*** STUDY MATERIAL Section Begins ***
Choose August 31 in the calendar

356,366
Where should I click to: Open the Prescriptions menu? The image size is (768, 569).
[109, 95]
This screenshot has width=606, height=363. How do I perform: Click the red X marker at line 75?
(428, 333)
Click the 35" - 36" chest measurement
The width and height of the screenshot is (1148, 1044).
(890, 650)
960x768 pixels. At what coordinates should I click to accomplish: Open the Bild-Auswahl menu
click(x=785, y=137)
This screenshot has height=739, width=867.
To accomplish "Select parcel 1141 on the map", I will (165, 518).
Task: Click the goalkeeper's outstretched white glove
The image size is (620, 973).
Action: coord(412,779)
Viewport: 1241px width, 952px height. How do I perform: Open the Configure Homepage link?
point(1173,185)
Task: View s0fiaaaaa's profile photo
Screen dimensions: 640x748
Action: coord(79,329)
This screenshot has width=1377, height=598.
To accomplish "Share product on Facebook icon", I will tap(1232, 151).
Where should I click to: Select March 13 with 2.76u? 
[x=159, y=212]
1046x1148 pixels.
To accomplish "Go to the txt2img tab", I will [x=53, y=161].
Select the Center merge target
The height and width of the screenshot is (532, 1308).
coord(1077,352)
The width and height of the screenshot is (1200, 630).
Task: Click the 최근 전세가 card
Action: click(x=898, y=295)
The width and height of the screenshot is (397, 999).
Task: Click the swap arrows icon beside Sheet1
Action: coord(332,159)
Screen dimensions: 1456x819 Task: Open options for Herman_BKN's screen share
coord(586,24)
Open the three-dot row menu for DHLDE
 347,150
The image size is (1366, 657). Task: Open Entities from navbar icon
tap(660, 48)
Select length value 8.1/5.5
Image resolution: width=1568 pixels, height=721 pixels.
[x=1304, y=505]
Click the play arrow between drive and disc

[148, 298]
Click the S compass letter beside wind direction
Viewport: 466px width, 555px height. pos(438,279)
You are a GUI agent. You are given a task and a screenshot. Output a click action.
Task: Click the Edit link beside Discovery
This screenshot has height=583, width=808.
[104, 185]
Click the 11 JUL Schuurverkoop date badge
*** STUDY MATERIAL Section Ends ***
DESCRIPTION OF THE TASK.
Each record must be transcribed exactly, with nothing left out.

RESULT BELOW.
Choose August 31 in the calendar

356,366
Where should I click to: Open the Prescriptions menu? The image size is (768, 569).
[109, 95]
This screenshot has width=606, height=363. How do I perform: Click the red X marker at line 75?
(428, 333)
Click the 35" - 36" chest measurement
The width and height of the screenshot is (1148, 1044).
(890, 650)
960x768 pixels. At what coordinates should I click to accomplish: Open the Bild-Auswahl menu
click(x=785, y=137)
This screenshot has height=739, width=867.
To accomplish "Select parcel 1141 on the map", I will (165, 518).
Task: Click the goalkeeper's outstretched white glove
The image size is (620, 973).
Action: coord(412,779)
Viewport: 1241px width, 952px height. How do I perform: Open the Configure Homepage link?
point(1173,185)
Task: View s0fiaaaaa's profile photo
Screen dimensions: 640x748
Action: coord(79,329)
This screenshot has width=1377, height=598.
To accomplish "Share product on Facebook icon", I will tap(1232, 151).
Where should I click to: Select March 13 with 2.76u? 
[x=159, y=212]
1046x1148 pixels.
To accomplish "Go to the txt2img tab", I will [x=53, y=161].
Select the Center merge target
The height and width of the screenshot is (532, 1308).
coord(1077,352)
The width and height of the screenshot is (1200, 630).
Task: Click the 최근 전세가 card
Action: click(x=898, y=295)
The width and height of the screenshot is (397, 999).
Task: Click the swap arrows icon beside Sheet1
Action: coord(332,159)
Screen dimensions: 1456x819 Task: Open options for Herman_BKN's screen share
coord(586,24)
Open the three-dot row menu for DHLDE
 347,150
The image size is (1366, 657). Task: Open Entities from navbar icon
tap(660, 48)
Select length value 8.1/5.5
Image resolution: width=1568 pixels, height=721 pixels.
[x=1304, y=505]
Click the play arrow between drive and disc

[148, 298]
Click the S compass letter beside wind direction
Viewport: 466px width, 555px height. pos(438,279)
You are a GUI agent. You are given a task and a screenshot. Output a click action.
Task: Click the Edit link beside Discovery
This screenshot has height=583, width=808.
[104, 185]
Click the 11 JUL Schuurverkoop date badge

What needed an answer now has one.